## [INSTRUCTIONS TO FOLLOW]
With the pictures removed, please write out every line below exactly as given.

## [PROVIDED DATA]
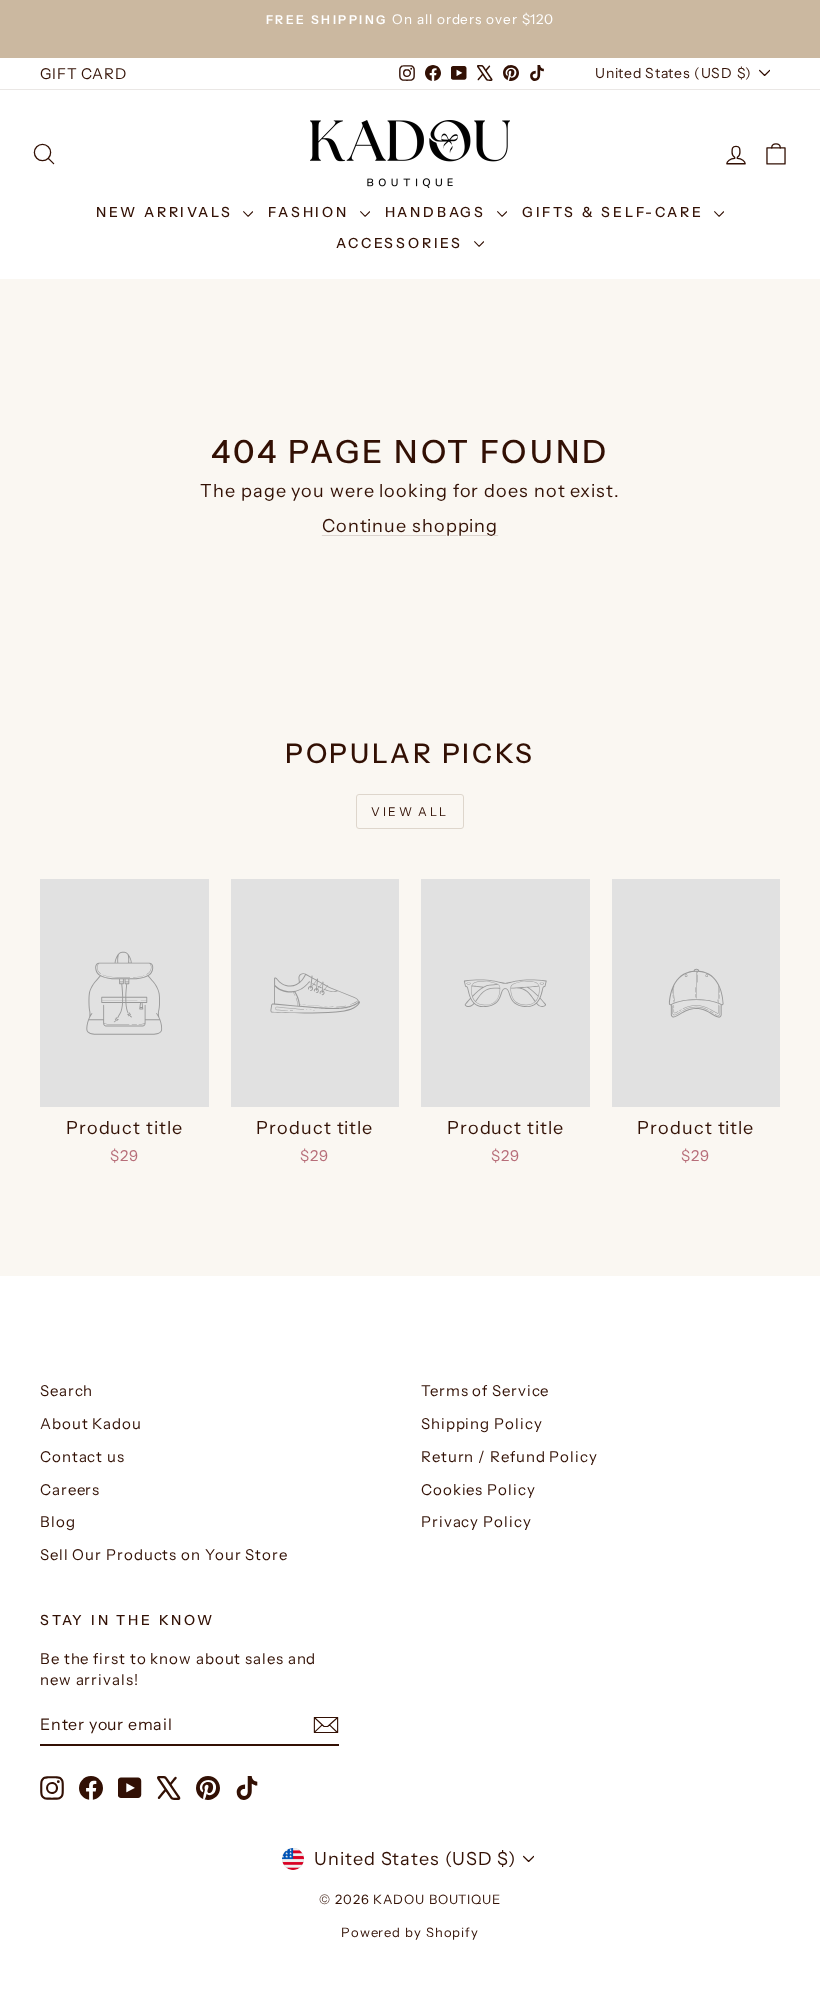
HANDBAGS (438, 212)
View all (409, 811)
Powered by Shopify (410, 1932)
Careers (70, 1489)
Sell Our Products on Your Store (164, 1554)
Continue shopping (410, 526)
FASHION (311, 212)
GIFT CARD (83, 73)
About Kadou (91, 1423)
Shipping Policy (482, 1423)
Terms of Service (485, 1390)
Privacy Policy (476, 1521)
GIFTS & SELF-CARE (615, 212)
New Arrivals (167, 212)
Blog (58, 1521)
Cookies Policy (478, 1489)
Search (66, 1390)
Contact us (82, 1456)
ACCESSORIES (402, 243)
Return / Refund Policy (509, 1456)
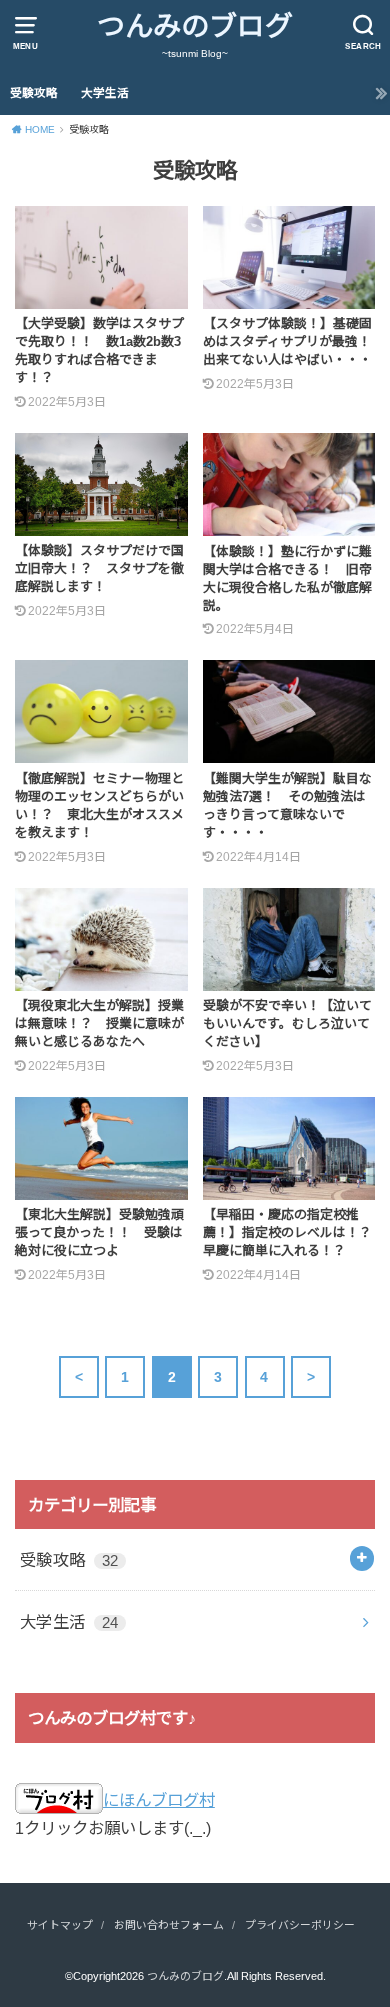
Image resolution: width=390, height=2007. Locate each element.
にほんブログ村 (159, 1800)
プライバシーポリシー (300, 1925)
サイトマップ (60, 1925)
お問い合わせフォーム (169, 1925)
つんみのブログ (195, 26)
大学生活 (105, 93)
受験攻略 (34, 93)
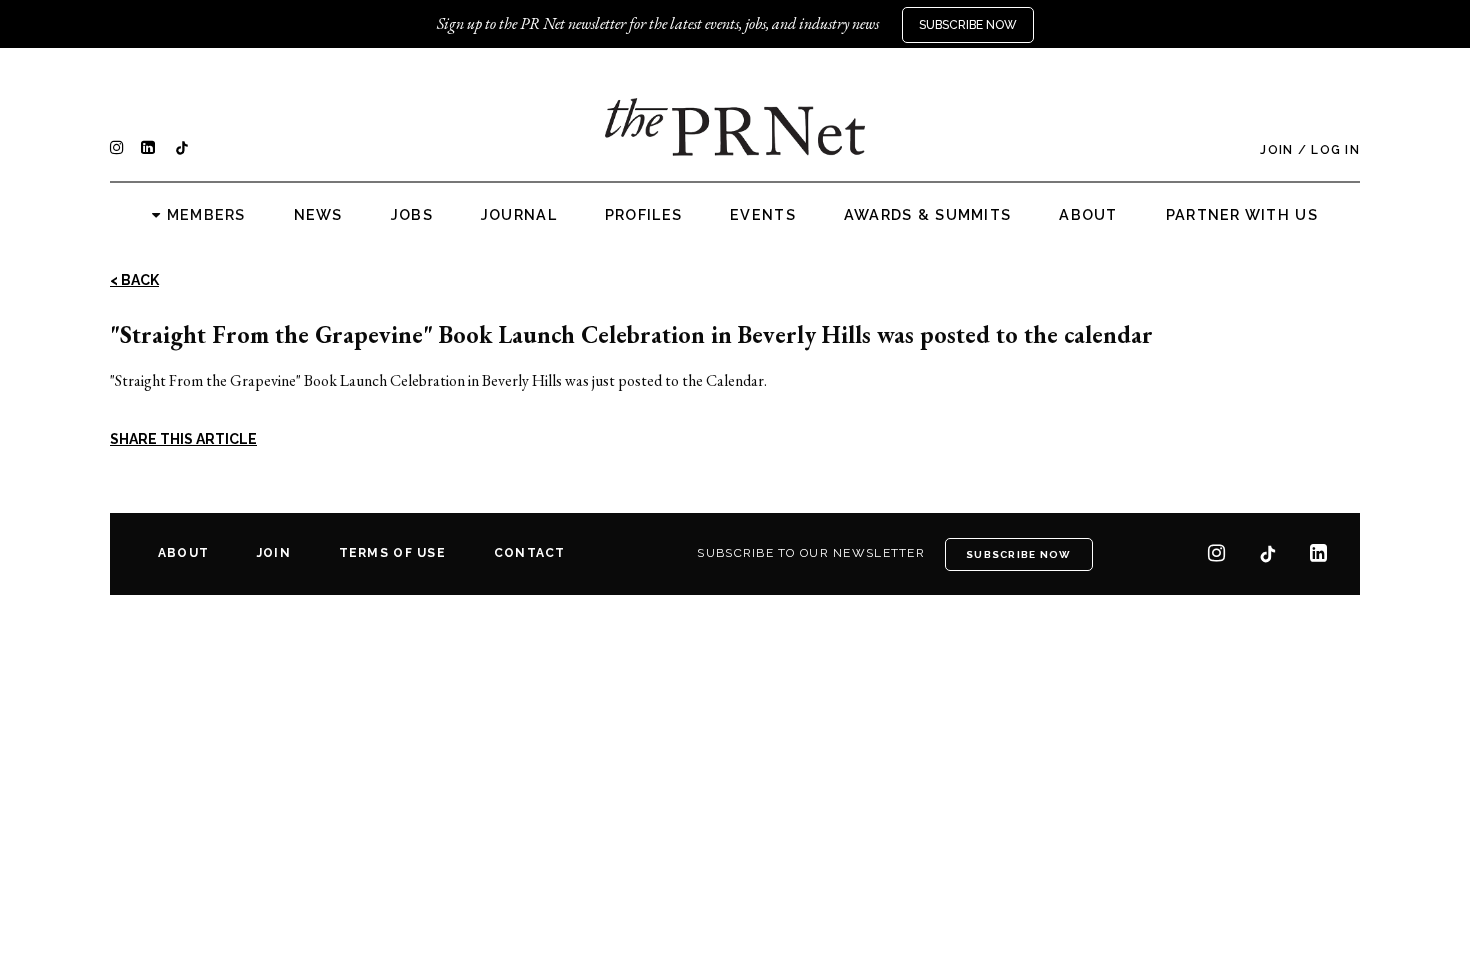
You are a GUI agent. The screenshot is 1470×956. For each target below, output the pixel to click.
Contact (530, 553)
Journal (519, 215)
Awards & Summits (927, 215)
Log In (1335, 150)
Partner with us (1242, 215)
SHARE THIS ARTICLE (183, 439)
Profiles (643, 215)
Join (1276, 150)
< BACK (134, 280)
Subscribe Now (968, 25)
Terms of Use (392, 553)
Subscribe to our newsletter (811, 553)
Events (763, 215)
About (1088, 215)
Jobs (412, 215)
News (318, 215)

## [ANSWER TO THE PROBLEM]
HANDBAGS (438, 212)
View all (409, 811)
Powered by Shopify (410, 1932)
Careers (70, 1489)
Sell Our Products on Your Store (164, 1554)
Continue shopping (410, 526)
FASHION (311, 212)
GIFT CARD (83, 73)
About Kadou (91, 1423)
Shipping Policy (482, 1423)
Terms of Service (485, 1390)
Privacy Policy (476, 1521)
GIFTS & SELF-CARE (615, 212)
New Arrivals (167, 212)
Blog (58, 1521)
Cookies Policy (478, 1489)
Search (66, 1390)
Contact us (82, 1456)
ACCESSORIES (402, 243)
Return / Refund Policy (509, 1456)
Image resolution: width=390, height=2007. Locate each element.
にほんブログ村 (159, 1800)
プライバシーポリシー (300, 1925)
サイトマップ (60, 1925)
お問い合わせフォーム (169, 1925)
つんみのブログ (195, 26)
大学生活 (105, 93)
受験攻略 (34, 93)
You are a GUI agent. The screenshot is 1470×956. For each target below, output the pixel to click.
Contact (530, 553)
Journal (519, 215)
Awards & Summits (927, 215)
Log In (1335, 150)
Partner with us (1242, 215)
SHARE THIS ARTICLE (183, 439)
Profiles (643, 215)
Join (1276, 150)
< BACK (134, 280)
Subscribe Now (968, 25)
Terms of Use (392, 553)
Subscribe to our newsletter (811, 553)
Events (763, 215)
About (1088, 215)
Jobs (412, 215)
News (318, 215)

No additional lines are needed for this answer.